Question: Should I be Re-Evaluating the Average and Limits Every Time?

This question came from a webinar viewer:

“You said that a minimum of 20 data points is a good place to start in order to have a realistic view of the process.

What I was wondering is: Do you re-evaluate the average every time a new data point enters the lot or do you set a window of time which will serve as a sort of benchmark for the rest?”

The short answer is “no.”

My longer response:

Once you’ve established the baseline, you should NOT continually recalculate the average and limits. You should really only do so when there’s been s shift in the system (like a “Rule 2” signal with eight or more consecutive data points above or below the baseline average).

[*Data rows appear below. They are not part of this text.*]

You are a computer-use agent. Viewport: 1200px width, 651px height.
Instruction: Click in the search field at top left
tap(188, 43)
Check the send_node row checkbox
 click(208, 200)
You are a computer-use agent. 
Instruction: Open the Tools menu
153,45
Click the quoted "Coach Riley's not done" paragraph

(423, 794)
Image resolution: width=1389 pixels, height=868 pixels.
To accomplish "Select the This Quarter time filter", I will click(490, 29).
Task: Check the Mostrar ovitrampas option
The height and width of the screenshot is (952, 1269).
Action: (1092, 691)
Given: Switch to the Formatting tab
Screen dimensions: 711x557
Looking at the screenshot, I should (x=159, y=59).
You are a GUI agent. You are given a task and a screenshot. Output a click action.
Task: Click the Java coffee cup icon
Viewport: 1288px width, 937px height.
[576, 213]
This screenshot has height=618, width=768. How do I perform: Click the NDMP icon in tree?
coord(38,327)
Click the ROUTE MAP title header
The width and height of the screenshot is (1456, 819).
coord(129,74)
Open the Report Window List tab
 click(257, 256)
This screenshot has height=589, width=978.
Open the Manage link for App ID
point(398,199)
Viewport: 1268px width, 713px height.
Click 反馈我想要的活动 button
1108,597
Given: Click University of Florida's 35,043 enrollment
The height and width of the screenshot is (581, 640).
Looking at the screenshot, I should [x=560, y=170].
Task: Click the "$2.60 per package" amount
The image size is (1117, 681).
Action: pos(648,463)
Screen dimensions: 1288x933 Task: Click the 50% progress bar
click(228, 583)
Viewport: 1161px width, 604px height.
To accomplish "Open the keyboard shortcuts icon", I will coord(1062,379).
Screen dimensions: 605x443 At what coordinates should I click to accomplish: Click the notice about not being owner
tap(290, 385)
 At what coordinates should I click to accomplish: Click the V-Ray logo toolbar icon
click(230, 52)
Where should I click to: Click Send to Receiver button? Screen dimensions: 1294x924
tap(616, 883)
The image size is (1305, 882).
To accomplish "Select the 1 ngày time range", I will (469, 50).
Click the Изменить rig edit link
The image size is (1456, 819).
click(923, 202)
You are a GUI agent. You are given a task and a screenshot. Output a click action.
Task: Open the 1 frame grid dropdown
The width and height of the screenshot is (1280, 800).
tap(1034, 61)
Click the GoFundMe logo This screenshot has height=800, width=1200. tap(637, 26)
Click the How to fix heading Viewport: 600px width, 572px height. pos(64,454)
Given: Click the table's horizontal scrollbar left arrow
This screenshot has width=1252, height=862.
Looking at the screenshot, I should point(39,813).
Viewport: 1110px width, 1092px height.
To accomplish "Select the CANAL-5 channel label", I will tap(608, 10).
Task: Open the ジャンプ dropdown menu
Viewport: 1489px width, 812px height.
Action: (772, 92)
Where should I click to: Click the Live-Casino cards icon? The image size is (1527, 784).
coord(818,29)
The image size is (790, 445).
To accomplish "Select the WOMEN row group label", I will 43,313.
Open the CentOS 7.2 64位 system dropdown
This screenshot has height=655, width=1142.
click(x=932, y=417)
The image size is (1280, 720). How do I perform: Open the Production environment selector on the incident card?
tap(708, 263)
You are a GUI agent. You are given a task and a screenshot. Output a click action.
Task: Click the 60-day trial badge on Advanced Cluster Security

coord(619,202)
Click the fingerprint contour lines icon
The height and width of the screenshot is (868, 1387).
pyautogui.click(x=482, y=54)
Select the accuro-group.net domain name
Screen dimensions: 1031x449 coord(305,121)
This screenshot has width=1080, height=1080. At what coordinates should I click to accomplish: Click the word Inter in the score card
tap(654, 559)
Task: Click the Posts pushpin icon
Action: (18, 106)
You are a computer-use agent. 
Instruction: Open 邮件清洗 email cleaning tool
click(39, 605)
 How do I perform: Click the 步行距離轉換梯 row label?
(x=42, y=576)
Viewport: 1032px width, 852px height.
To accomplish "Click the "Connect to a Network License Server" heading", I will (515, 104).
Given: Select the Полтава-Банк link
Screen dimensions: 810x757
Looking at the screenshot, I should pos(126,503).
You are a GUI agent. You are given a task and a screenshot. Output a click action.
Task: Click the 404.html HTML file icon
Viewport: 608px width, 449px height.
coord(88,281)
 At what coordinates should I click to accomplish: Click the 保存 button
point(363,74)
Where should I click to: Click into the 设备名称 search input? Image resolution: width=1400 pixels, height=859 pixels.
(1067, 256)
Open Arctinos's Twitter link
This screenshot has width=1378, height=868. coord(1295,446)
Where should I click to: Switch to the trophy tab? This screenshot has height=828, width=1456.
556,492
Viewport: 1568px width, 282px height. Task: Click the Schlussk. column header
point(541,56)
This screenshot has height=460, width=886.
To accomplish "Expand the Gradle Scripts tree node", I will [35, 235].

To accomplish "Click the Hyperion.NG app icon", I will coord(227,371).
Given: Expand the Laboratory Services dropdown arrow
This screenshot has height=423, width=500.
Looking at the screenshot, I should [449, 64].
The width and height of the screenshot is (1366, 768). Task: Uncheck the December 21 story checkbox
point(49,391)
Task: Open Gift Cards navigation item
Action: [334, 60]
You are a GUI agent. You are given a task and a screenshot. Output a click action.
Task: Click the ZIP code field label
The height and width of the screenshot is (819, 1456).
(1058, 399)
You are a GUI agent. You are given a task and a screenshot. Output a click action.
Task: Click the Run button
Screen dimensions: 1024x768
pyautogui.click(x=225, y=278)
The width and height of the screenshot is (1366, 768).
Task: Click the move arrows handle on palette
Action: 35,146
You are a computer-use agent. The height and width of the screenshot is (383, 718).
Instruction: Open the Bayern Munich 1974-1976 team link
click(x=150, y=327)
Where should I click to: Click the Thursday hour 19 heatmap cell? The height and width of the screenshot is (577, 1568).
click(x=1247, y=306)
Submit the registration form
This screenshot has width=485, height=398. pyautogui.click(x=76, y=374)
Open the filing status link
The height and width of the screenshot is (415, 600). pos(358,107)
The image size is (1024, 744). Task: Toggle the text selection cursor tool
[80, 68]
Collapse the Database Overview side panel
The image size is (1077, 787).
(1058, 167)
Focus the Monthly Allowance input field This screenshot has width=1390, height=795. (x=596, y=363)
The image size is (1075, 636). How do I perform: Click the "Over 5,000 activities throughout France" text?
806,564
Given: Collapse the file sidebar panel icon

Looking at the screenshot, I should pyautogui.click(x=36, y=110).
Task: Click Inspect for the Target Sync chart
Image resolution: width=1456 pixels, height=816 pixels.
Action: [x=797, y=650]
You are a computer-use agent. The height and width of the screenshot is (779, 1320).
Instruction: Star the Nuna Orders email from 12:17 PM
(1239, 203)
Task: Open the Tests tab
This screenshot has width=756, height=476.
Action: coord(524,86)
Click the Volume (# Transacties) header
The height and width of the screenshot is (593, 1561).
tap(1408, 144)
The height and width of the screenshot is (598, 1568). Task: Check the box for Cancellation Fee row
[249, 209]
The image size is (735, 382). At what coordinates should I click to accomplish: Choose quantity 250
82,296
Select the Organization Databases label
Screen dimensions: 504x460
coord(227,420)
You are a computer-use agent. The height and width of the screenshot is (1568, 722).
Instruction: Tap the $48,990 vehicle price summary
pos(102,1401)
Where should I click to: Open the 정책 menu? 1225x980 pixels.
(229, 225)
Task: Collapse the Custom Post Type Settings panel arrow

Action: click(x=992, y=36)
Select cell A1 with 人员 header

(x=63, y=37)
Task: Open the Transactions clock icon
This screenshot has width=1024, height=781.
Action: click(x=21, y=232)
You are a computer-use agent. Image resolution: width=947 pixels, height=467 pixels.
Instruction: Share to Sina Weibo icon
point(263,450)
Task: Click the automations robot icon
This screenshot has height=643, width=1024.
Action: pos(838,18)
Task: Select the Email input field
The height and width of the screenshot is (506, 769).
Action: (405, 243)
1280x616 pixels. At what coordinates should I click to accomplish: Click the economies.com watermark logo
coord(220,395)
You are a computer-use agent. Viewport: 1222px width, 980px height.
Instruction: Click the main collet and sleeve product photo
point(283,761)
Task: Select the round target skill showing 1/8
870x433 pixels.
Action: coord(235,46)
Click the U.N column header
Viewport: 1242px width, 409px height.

An exception to this might be if I create a PBC with just six data points to start. I might continue revising the average and limits until I get to 15 data points or so, but then I’d lock that in as the baseline.


  1. What if I having a rolling baseline?

    Meaning this week I received data for the past 12 weeks and next week I will receive data for the last 12 weeks (thus dropping the 1st week from the data set I received this week).

    And for various reasons, I can’t append the new data to the previous 12 weeks.

    Is this process valuable in an evolving situation like this?

    1. Thanks for your question, JM. I’d rather see more than the most recent 12 data points. I’d rather see more like 24.

      That said, do NOT continually recalculate an average and limits based on the most recent (and visible) 12 data points.

      DO calculate an average and limits based on historical data (or the current 12 data points that show). Then, LOCK IN the average and limits until you see evidence of a signal.